Top of SUPPLIED MATERIAL
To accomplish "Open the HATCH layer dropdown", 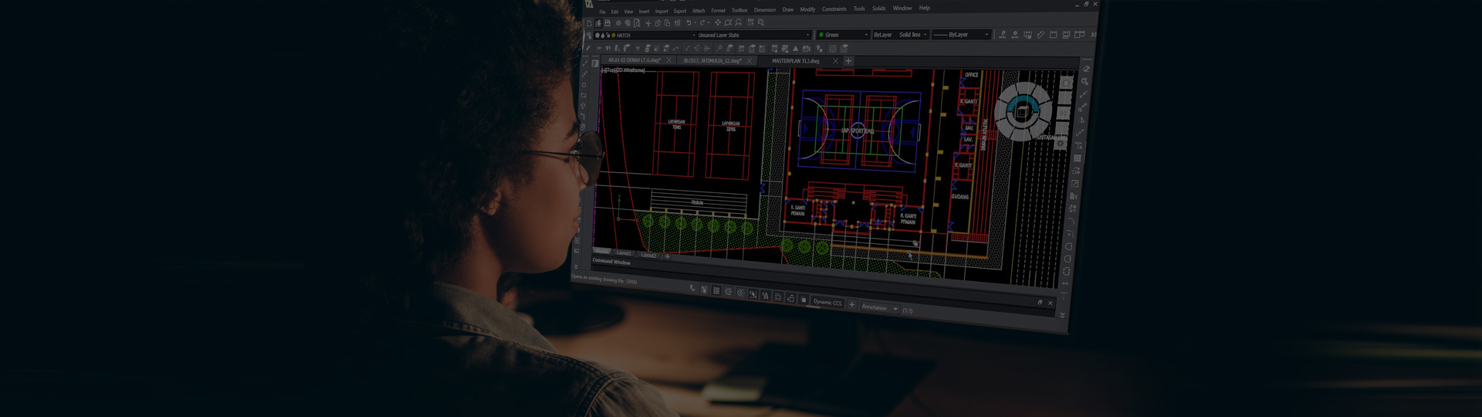I will [x=693, y=36].
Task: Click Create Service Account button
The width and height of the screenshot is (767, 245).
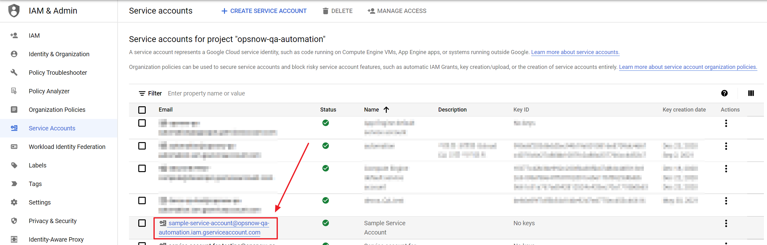Action: (x=264, y=11)
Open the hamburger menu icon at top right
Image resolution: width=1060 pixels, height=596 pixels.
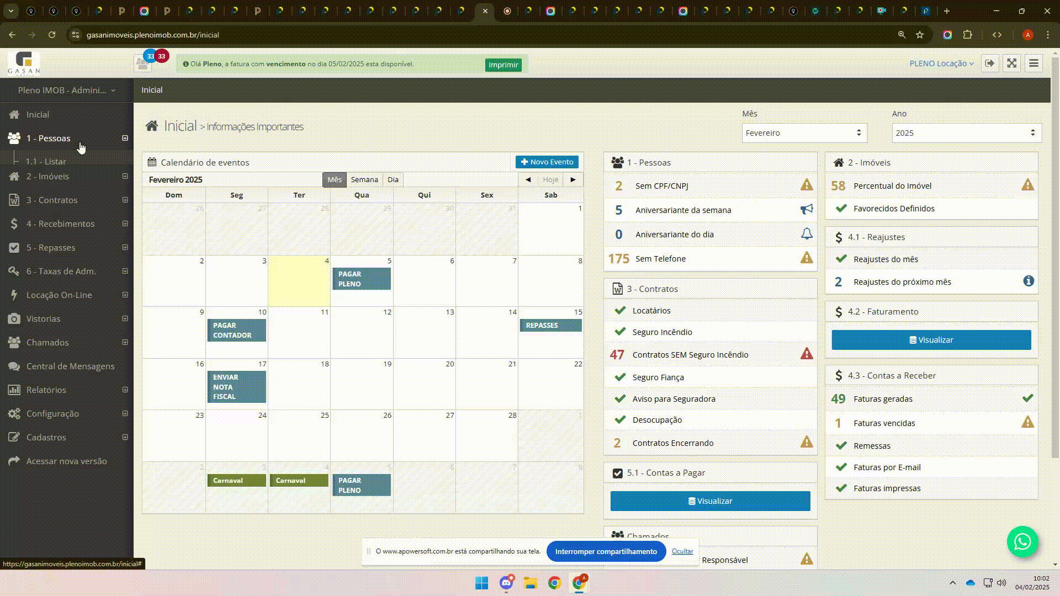1034,63
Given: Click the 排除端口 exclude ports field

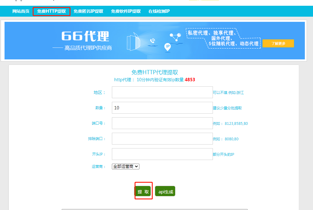Looking at the screenshot, I should 162,138.
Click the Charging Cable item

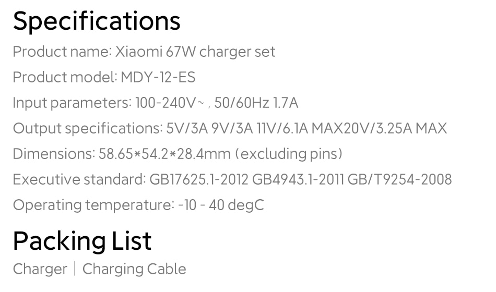[134, 269]
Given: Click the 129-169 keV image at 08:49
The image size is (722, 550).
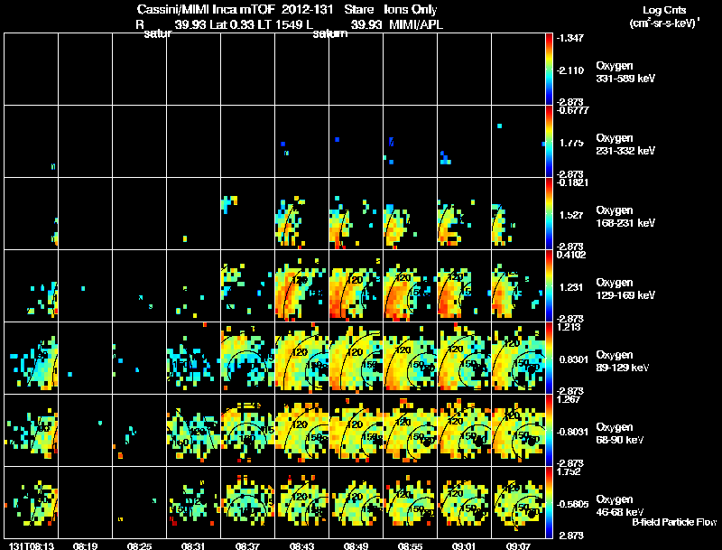Looking at the screenshot, I should [356, 285].
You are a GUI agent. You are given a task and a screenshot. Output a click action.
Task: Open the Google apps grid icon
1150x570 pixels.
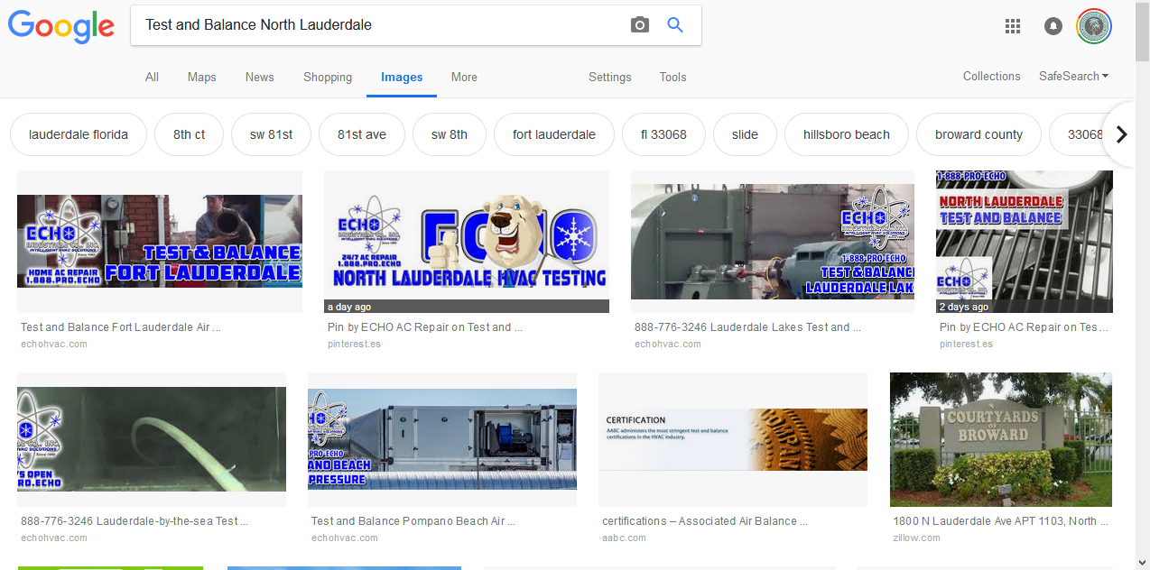[x=1013, y=26]
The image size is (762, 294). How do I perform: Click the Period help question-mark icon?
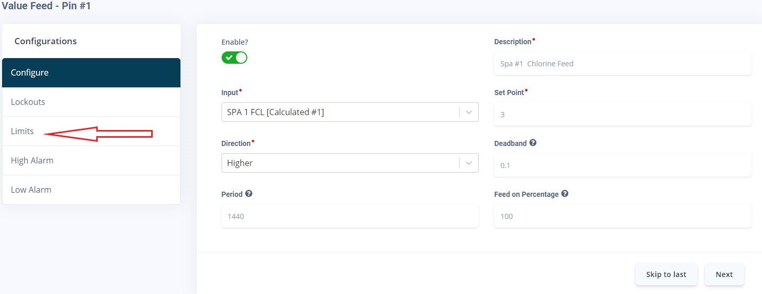point(249,194)
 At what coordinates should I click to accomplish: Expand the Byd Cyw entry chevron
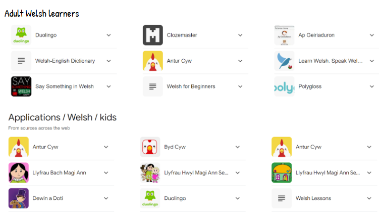pyautogui.click(x=238, y=147)
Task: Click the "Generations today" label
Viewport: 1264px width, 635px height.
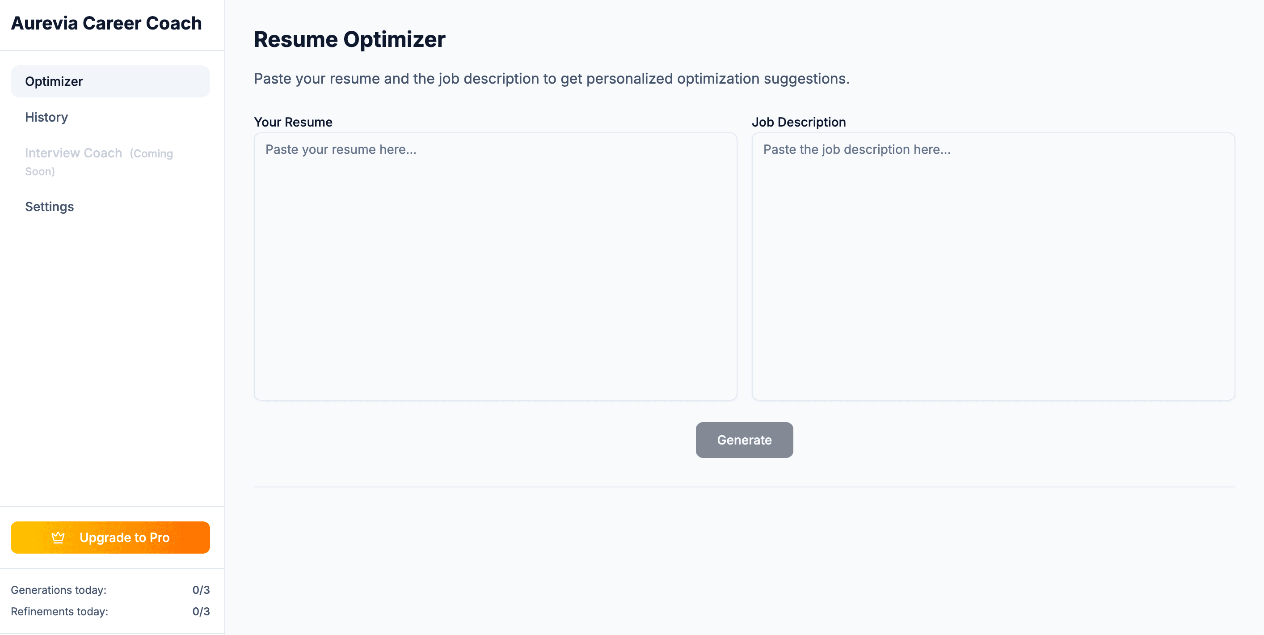Action: click(x=58, y=590)
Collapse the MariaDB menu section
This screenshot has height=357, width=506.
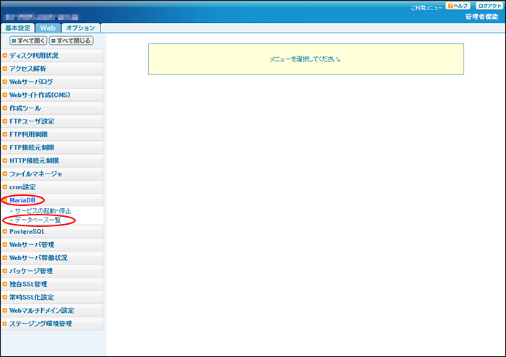pyautogui.click(x=22, y=199)
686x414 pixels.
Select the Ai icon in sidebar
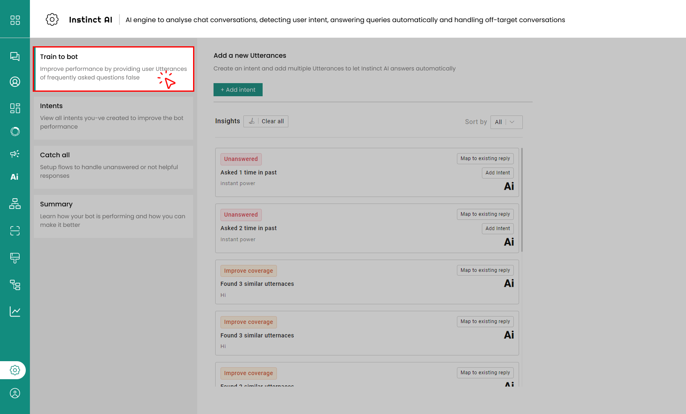click(15, 177)
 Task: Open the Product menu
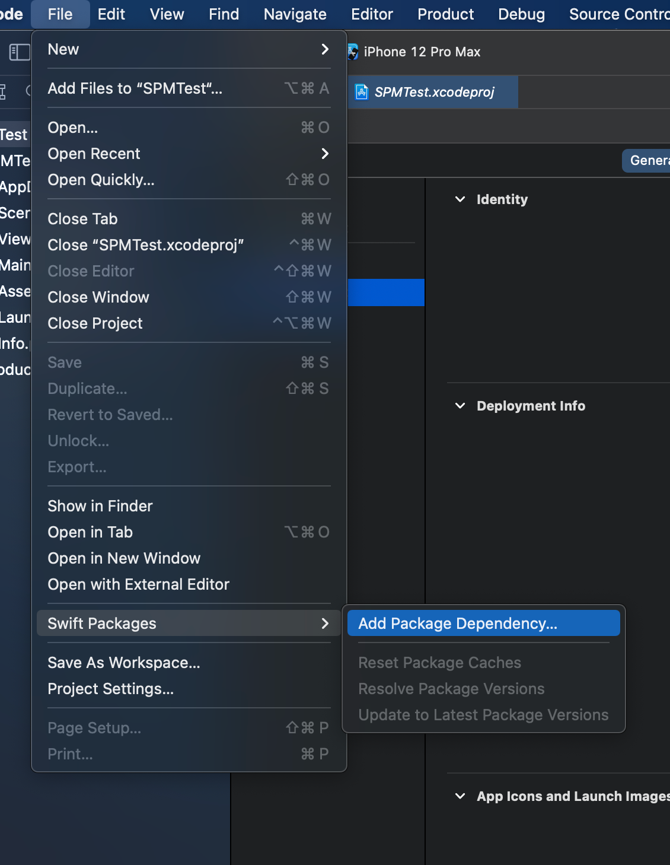coord(445,14)
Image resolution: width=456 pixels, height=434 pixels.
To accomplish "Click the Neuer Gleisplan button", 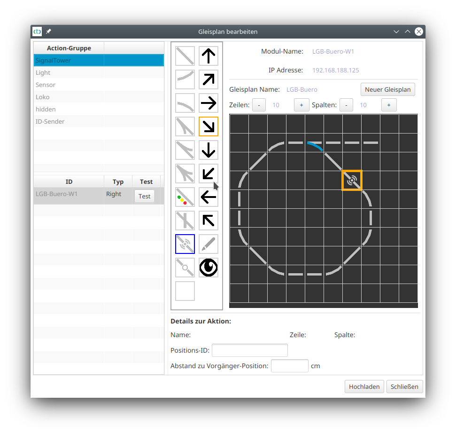I will (387, 89).
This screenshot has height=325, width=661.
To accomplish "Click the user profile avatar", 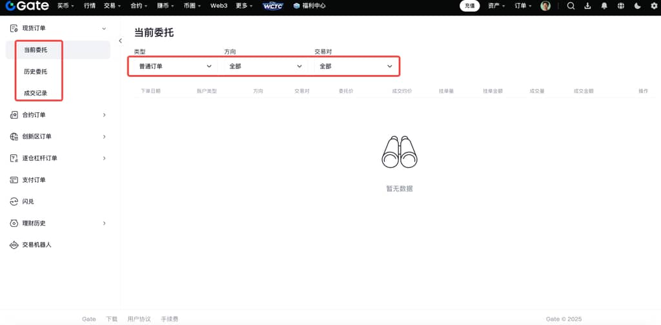I will [x=545, y=6].
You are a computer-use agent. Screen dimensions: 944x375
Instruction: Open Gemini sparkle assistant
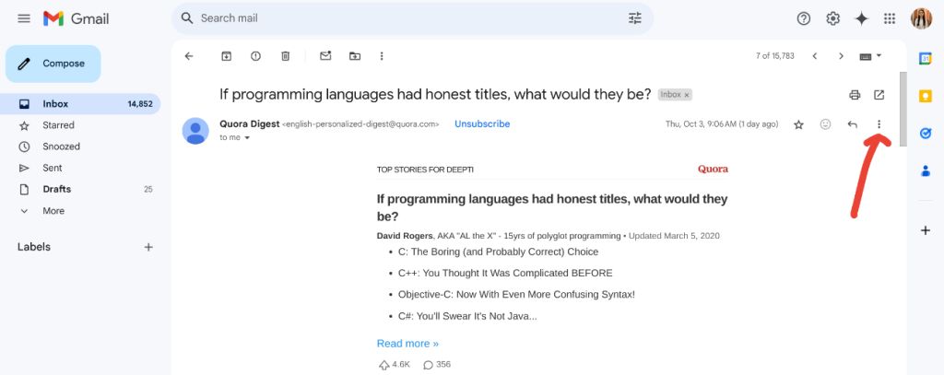pos(861,18)
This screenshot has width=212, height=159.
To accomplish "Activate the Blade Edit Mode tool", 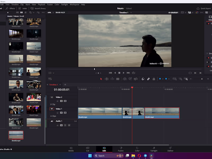I will tap(118, 79).
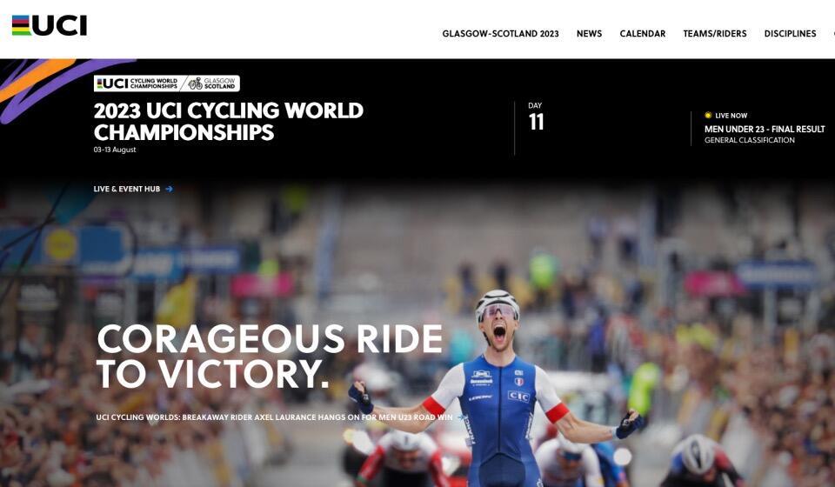Click the blue arrow beside Live & Event Hub
Screen dimensions: 835x487
point(169,189)
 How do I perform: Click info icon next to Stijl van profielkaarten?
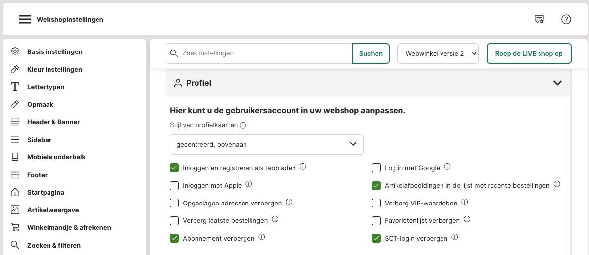point(243,125)
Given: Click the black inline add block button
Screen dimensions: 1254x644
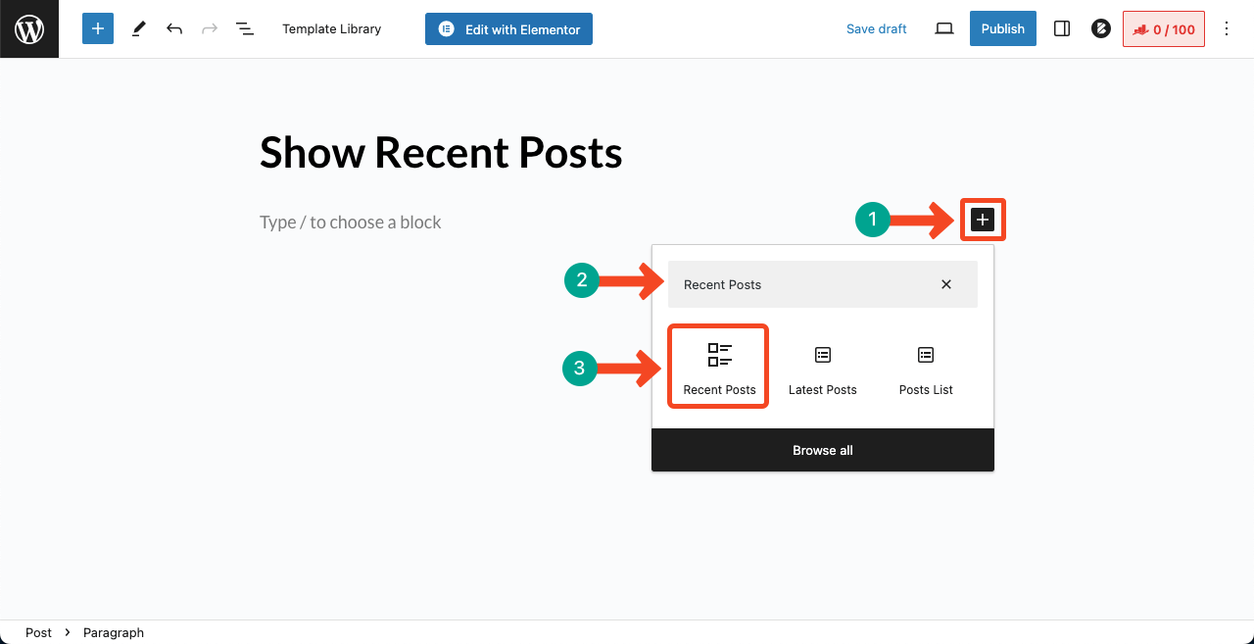Looking at the screenshot, I should pos(983,221).
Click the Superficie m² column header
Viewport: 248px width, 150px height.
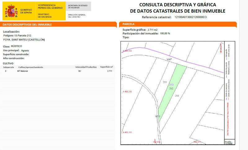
Bottom of SUPPLIED MATERIAL
- _WHAT YOU NEED TO DO_
From the material above, return every line that contains "agent".

- _RESPONSE AREA_
You are a GUI agent. You are given a task and a screenshot. Output a click action.
You are a computer-use agent. Screen dimensions: 944x375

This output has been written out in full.